I glance at Howl, confused. Why doesn’t he want me to get a chip? But Howl is the only one I know here, the only person I have a reason to trust, so I play along. “I . . . don’t want to spend my first month here in bed.” Glancing at the double doors, still swinging from where Cale went through, I add, “My roommates don’t seem like the types that would give me a sponge bath.”
Siyu smiles over her shoulder at us. “I doubt implanting the chip would have that dramatic of an effect, but I can postpone the order, if you’d like. And Howl, your chip was deactivated when you went undercover. We have to extract it and give you a new one.”
Howl shrugs. “I’ll get it done when Sev comes back in. They won’t starve me or anything.” He pulls out the temporary ID card to show her, grimacing over the picture. “Though they might tell me I need to stop stealing Da’ard.”
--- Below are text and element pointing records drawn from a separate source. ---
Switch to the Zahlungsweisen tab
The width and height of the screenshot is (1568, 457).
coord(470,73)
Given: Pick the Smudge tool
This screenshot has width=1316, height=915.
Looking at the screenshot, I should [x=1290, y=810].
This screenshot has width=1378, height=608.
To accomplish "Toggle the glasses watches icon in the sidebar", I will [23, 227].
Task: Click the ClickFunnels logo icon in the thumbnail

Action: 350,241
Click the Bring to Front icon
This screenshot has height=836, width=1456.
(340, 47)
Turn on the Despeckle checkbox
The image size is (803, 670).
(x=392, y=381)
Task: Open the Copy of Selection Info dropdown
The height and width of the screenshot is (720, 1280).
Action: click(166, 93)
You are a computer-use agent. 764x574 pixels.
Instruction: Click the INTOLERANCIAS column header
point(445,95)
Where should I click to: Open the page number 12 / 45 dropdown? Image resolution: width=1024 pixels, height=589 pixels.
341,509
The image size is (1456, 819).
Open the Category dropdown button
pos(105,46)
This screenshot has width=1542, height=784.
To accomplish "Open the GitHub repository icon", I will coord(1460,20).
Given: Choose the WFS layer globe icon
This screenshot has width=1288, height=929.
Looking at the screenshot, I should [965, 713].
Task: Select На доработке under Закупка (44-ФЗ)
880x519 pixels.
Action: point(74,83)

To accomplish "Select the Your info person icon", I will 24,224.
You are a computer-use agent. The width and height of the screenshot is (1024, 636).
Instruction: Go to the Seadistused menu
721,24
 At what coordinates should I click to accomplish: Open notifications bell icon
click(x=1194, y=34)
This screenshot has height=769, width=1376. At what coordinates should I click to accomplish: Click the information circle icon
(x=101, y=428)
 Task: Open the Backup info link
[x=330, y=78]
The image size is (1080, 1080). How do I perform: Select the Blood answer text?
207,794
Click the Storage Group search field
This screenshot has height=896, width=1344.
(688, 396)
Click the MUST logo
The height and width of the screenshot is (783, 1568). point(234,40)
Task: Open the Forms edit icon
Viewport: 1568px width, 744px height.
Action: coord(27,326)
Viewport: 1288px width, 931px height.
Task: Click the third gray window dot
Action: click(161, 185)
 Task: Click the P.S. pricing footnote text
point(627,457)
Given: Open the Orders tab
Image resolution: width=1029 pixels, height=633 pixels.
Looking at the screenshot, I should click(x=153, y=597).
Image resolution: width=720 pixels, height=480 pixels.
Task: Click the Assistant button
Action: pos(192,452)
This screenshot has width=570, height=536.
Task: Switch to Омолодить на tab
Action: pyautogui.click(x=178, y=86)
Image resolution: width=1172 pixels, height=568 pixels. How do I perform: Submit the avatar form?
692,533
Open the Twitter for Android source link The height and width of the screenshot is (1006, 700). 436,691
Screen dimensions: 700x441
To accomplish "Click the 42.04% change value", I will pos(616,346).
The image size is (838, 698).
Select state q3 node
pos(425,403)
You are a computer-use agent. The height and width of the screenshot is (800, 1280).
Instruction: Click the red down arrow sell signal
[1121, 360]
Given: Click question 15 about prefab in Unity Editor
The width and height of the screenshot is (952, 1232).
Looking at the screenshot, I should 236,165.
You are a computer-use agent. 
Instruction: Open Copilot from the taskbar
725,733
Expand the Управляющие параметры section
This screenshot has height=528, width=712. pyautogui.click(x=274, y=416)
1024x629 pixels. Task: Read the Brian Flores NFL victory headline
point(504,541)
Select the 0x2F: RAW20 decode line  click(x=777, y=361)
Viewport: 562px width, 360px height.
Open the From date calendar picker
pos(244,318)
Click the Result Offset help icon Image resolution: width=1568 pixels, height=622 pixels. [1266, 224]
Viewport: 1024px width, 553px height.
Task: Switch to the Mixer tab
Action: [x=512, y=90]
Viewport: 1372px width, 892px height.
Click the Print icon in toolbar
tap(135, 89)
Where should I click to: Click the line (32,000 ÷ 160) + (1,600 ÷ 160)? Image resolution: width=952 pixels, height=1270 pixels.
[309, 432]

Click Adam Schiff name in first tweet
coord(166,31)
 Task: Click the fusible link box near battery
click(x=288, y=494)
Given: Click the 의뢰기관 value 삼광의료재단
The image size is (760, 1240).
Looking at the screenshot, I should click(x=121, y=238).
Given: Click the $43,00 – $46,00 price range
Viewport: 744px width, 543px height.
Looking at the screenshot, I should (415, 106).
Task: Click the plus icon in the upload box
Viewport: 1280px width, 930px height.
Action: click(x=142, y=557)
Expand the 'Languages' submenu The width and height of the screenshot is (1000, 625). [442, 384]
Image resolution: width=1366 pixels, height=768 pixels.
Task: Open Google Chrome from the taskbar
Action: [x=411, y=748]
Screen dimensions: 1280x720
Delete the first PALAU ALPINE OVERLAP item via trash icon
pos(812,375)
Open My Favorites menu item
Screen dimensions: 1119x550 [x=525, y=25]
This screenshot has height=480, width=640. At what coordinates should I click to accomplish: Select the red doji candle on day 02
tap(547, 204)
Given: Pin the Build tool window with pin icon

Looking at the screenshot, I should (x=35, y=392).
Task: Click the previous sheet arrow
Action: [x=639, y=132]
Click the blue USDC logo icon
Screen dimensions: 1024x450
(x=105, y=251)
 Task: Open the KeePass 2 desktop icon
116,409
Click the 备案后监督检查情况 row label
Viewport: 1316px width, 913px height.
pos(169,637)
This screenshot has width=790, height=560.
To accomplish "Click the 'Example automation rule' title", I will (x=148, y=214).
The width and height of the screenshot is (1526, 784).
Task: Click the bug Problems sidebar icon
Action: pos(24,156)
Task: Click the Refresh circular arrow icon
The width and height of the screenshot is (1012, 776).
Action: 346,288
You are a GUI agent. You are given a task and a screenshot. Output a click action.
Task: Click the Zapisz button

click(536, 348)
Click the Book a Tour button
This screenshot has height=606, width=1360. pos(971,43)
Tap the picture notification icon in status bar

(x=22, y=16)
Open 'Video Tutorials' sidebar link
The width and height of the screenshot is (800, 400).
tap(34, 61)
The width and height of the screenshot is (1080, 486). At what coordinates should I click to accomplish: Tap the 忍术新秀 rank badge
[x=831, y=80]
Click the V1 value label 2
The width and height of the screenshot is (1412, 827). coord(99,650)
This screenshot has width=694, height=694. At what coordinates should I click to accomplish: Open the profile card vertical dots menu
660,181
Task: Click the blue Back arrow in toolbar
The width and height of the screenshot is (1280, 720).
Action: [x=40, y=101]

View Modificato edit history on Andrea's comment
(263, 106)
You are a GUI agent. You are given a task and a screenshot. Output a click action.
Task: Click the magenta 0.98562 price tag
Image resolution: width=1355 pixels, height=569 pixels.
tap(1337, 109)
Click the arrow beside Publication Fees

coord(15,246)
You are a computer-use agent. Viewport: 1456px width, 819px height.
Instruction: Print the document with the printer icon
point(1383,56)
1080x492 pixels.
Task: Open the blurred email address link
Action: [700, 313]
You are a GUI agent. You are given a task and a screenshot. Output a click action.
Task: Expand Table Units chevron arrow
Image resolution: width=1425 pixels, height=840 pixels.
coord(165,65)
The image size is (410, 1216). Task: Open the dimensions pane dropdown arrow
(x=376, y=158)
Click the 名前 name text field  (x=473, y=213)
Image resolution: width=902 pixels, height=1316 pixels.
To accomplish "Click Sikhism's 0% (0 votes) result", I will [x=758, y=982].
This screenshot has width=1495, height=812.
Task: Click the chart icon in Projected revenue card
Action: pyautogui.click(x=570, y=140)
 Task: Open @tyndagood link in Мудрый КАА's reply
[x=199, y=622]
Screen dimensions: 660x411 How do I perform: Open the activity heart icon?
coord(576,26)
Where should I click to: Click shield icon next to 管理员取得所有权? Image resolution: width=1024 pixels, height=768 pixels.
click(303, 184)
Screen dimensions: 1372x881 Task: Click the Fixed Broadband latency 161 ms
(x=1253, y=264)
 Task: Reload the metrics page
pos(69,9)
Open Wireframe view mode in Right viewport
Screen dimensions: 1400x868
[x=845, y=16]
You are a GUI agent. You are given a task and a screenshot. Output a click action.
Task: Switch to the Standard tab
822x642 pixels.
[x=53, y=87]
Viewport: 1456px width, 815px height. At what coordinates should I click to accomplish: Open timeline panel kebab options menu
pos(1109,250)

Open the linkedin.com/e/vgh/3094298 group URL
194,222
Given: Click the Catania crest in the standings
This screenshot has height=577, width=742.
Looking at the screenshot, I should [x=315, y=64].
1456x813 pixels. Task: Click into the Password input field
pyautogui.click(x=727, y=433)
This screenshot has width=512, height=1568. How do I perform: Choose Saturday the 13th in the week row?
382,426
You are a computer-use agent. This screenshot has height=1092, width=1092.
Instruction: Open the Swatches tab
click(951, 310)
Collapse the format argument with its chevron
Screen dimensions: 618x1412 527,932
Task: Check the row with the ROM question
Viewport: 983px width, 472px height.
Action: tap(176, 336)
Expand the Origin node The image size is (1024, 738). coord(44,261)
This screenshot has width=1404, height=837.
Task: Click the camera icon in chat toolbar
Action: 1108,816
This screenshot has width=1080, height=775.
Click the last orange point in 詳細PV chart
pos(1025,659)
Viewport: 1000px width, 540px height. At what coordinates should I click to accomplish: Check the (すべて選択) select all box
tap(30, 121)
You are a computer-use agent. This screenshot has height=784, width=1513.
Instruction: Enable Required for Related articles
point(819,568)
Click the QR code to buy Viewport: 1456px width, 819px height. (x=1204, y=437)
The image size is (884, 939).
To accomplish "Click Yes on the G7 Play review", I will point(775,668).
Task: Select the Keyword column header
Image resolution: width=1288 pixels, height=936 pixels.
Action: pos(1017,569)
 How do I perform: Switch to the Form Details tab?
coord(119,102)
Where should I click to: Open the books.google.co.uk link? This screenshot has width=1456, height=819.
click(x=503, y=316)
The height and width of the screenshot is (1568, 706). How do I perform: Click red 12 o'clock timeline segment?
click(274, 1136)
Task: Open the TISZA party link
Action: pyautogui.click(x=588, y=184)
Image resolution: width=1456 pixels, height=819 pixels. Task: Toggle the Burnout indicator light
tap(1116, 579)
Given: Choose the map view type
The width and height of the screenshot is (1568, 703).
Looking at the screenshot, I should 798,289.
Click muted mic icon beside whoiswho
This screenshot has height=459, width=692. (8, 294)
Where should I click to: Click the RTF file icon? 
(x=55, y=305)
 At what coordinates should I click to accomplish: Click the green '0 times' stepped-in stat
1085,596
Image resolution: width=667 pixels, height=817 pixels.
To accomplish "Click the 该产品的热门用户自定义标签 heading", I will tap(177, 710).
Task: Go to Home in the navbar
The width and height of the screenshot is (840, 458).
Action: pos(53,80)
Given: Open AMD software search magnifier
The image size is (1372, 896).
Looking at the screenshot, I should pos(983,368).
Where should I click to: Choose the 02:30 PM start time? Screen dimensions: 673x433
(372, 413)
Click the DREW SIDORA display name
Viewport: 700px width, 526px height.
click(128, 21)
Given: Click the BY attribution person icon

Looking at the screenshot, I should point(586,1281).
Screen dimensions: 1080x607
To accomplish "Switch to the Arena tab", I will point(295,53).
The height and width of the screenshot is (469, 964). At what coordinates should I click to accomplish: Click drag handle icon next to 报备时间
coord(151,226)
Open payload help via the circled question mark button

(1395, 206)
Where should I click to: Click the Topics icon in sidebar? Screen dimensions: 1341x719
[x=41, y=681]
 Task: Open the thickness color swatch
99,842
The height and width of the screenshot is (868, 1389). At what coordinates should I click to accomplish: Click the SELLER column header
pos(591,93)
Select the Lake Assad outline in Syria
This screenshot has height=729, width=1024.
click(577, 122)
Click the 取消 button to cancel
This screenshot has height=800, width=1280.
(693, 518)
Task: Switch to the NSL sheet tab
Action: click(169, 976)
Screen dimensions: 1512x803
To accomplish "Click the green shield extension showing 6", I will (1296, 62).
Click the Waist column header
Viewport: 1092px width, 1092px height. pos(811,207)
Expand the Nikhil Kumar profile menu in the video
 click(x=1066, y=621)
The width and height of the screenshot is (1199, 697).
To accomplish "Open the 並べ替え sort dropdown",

Siyu smiles tolerantly. “The thing we are most interested in is your encephalitis lethargica levels, in any case. Not invasive in the least.”
We walk into a high-ceilinged room, the white floor shiny and reflective. Dim lights surround a long white tube on a raised platform in the center of the space. Siyu presses her thumb to a pad by the door and a square of light with two flashing circles labeled RESEARCH and PROCEDURE pop up on the blank wall. She taps RESEARCH and thumbs through different circles that appear.
I’m too distracted by the tube to pay much attention to her. One end is closed off, wires trailing down from the circular wall inside the machine. A pink pad sits under the blinding white lights inside, crisscrossed by what look like nylon ropes. Restraints.
A picture of a brain pulls up on the bright square. Siyu points and a light appears, following her finger. “Levels test gauge swelling. When you are infected with encephalitis lethargica, your frontal lobe swells.” The circle of light following her finger tightens, and the picture magnifies, focusing on something that looks like a snake circling the center of the brain. “Which interferes with the way it interacts with the basal ganglia. The frontal lobe is the part of the brain that determines personality, controls inhibitions and self-control. Emotions. Here,” she says, highlighting a piece of the snake, “is the part of your brain that regulates sleep. SS causes lesions in this area, hence the sleeping stage of SS. Those lesions also cause the other . . . problems that come after you wake up.”
Problems. That’s a nice way of putting it. The emotions that aren’t being correctly regulated flare out into something terrible, a psychotic break from reality. Fear causes men to turn on their own wives and children; anger drives the incendiary to mass murder in the street. Pain can whisper deep inside an infected’s brain, forcing them to cut off whatever hurts. I once saw a little orphan, no more than four or five years old, begin chasing her friends around the orphanage cafeteria with a steak knife, and it was no game.
That little girl meant to kill.
That’s what Mantis is for. Regulating those reactions. Tricking infected brains into skipping their moments of psychosis. Except for . . . “Do you have cases in the Mountain that don’t respond to Mantis?”
Siyu blinks, and I think it’s her version of being surprised. “What do you mean?”